Assigned task. Pull every line with "Given" from the data below and copy it.

Entries shown.
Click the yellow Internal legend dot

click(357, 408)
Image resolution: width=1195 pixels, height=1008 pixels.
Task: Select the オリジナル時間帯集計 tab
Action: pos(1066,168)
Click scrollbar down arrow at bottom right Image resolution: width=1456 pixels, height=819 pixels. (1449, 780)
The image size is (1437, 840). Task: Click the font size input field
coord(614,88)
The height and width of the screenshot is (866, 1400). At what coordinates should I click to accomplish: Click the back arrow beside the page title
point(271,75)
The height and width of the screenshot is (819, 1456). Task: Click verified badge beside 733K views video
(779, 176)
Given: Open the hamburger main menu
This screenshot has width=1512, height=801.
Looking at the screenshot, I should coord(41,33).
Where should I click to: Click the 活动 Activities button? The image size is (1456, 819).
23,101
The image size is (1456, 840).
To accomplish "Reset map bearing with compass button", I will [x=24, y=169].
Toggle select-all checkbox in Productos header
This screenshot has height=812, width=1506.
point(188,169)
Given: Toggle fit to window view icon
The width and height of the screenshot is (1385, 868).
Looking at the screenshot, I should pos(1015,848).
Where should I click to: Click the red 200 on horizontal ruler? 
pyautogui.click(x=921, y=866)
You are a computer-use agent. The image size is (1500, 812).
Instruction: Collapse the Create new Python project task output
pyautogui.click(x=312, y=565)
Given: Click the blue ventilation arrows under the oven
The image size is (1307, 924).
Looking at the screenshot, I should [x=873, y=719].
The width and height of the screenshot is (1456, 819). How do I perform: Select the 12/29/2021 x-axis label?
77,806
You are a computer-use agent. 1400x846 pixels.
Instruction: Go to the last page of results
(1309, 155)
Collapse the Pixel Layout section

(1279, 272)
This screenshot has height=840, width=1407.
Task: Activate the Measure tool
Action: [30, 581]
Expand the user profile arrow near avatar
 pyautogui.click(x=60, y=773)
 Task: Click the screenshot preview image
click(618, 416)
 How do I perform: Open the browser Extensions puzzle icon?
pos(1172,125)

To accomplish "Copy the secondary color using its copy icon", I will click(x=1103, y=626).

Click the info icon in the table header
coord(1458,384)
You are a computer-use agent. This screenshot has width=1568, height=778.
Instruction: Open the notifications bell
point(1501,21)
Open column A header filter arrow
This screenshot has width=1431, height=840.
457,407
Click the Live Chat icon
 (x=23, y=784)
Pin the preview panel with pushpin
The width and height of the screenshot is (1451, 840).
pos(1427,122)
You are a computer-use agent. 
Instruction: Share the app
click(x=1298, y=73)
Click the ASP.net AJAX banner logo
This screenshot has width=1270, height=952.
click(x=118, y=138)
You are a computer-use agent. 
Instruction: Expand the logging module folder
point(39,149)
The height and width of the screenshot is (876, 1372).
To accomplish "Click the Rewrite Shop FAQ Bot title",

Response for this exercise.
Given: Open the hamburger main menu
Given: Toggle fit to window view icon
Given: Click the blue ventilation arrows under the oven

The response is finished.